- _WHAT YOU ARE ASKED TO DO_
Search the data for the string "sidebar" and extract every line where it appears.

- _DATA EXTRACTS_

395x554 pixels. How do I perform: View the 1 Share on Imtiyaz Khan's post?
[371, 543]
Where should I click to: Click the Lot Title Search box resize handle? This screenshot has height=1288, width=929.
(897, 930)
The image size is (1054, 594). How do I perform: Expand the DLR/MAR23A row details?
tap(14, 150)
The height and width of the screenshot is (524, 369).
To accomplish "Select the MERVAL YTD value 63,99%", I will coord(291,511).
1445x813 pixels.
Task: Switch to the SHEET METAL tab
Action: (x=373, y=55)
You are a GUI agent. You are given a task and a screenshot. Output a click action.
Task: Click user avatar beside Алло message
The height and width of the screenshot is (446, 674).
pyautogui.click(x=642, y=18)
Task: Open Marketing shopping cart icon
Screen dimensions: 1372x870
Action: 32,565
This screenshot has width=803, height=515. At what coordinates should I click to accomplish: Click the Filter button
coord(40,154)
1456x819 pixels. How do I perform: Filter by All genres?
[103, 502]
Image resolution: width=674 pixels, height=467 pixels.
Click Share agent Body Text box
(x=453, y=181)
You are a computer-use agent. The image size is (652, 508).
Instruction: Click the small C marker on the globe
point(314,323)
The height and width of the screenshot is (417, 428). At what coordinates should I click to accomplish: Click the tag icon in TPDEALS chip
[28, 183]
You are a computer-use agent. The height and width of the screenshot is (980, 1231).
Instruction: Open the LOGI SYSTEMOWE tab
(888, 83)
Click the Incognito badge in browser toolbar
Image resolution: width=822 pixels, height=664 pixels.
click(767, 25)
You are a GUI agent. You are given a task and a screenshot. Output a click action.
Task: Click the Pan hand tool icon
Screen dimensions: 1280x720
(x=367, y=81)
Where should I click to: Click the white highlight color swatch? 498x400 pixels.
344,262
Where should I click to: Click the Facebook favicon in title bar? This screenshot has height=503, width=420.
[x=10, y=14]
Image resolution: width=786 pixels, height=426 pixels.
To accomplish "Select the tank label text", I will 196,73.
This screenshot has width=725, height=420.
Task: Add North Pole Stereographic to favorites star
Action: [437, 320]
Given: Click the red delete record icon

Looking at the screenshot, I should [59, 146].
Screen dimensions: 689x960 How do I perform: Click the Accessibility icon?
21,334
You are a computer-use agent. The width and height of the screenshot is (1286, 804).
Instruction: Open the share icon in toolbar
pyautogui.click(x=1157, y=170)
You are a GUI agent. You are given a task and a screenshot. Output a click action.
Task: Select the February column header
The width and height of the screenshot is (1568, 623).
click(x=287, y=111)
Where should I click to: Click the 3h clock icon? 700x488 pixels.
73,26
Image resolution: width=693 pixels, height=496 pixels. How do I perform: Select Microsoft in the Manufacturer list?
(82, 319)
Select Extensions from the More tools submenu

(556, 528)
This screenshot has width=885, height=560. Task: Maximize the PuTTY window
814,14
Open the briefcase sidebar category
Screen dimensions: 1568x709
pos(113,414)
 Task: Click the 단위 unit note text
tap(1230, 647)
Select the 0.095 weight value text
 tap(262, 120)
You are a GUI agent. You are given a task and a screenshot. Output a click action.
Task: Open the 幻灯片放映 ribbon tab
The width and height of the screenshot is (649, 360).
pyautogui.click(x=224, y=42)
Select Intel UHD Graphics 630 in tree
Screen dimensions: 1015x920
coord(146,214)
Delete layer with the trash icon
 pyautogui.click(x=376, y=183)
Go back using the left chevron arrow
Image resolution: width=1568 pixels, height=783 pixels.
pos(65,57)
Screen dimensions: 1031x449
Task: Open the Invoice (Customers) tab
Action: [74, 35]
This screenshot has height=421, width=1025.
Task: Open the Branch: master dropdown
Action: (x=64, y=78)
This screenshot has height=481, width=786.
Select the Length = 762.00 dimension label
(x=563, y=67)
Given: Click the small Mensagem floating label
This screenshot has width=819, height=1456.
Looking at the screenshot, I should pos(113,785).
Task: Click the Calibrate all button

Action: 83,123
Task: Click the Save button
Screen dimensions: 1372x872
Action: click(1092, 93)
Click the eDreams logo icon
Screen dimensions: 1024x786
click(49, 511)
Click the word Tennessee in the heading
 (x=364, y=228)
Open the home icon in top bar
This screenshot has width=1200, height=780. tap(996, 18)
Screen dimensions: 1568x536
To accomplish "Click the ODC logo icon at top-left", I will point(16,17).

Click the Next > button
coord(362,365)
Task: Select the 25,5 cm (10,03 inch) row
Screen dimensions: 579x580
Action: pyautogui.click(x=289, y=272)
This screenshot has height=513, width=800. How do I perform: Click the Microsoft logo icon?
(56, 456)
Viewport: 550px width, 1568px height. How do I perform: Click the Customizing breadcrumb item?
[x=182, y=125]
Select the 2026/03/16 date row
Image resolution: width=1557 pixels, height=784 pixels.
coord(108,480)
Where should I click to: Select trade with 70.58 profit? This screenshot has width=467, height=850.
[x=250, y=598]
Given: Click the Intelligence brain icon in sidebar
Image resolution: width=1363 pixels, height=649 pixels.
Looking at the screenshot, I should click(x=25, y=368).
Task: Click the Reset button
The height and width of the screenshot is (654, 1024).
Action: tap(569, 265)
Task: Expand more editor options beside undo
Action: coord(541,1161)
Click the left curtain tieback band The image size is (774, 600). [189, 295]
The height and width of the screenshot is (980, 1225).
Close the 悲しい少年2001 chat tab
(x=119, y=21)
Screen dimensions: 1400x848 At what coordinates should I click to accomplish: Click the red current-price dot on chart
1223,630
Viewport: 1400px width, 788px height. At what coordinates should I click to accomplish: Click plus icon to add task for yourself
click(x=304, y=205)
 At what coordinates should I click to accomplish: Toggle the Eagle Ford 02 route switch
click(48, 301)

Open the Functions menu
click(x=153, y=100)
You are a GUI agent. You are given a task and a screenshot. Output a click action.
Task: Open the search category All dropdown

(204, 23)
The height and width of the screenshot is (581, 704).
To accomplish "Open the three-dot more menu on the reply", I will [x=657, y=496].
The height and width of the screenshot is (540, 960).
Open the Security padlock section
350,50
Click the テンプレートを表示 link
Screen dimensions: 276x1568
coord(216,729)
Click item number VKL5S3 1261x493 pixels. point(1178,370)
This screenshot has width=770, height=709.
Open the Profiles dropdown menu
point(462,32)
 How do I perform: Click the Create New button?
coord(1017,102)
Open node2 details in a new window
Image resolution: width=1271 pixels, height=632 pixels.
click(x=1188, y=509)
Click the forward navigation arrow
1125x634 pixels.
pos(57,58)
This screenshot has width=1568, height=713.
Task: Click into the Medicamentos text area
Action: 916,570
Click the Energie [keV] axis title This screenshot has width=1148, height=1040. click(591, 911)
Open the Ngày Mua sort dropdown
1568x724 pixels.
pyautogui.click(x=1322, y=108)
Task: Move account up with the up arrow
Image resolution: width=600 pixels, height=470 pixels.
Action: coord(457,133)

- _YOUR RESPONSE_
Open the briefcase sidebar category
Given: Click the Intelligence brain icon in sidebar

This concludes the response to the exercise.